=== GIVEN TASK ===
Give everything from the start of the material down to the line containing "Image resolution: width=768" as a numbered list, skipping blank lines.

Item position entries:
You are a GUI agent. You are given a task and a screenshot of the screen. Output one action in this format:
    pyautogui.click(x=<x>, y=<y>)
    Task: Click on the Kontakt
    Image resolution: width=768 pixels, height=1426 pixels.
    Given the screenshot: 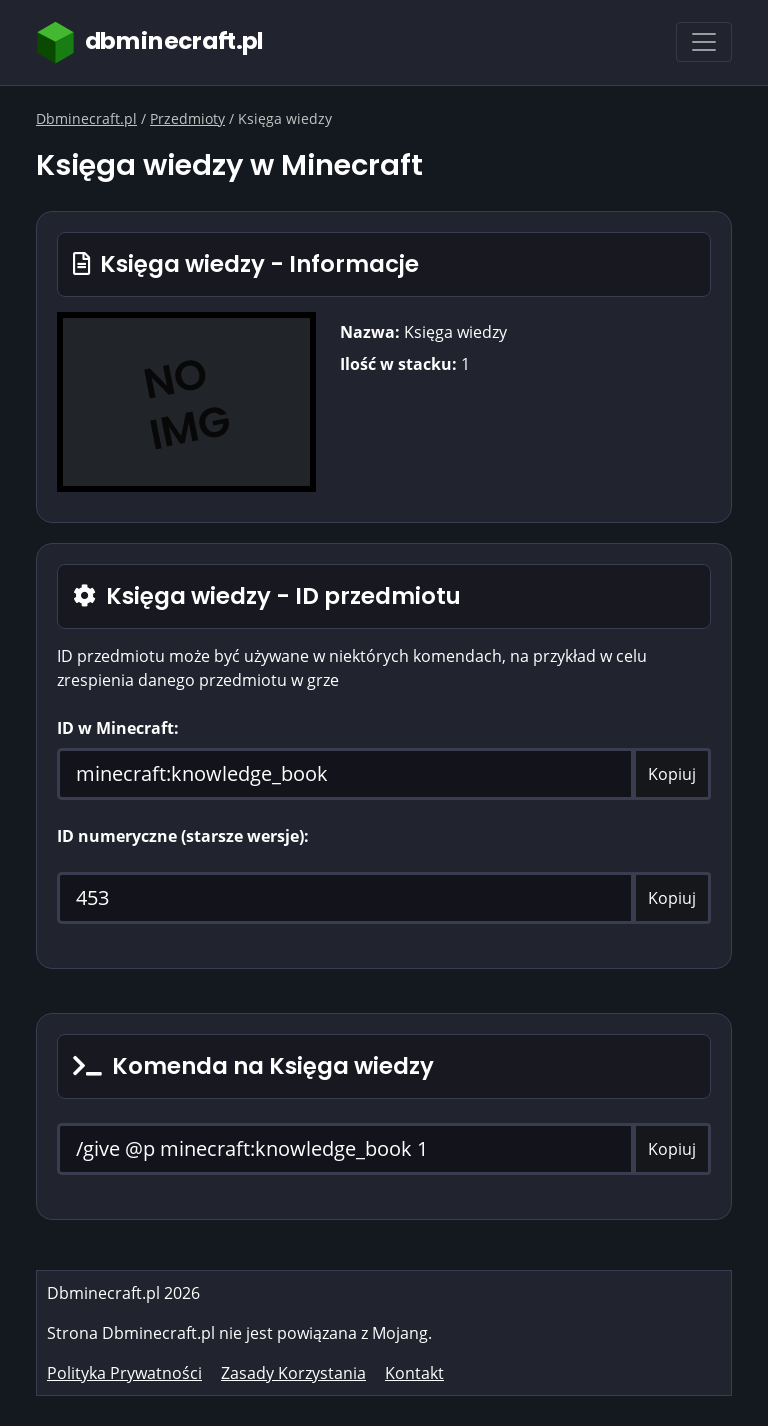 What is the action you would take?
    pyautogui.click(x=414, y=1373)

=== ANSWER FOR THIS EXERCISE ===
1. You are a GUI agent. You are given a task and a screenshot of the screen. Output one action in this format:
2.     pyautogui.click(x=<x>, y=<y>)
3.     Task: Click on the Kontakt
4.     Image resolution: width=768 pixels, height=1426 pixels.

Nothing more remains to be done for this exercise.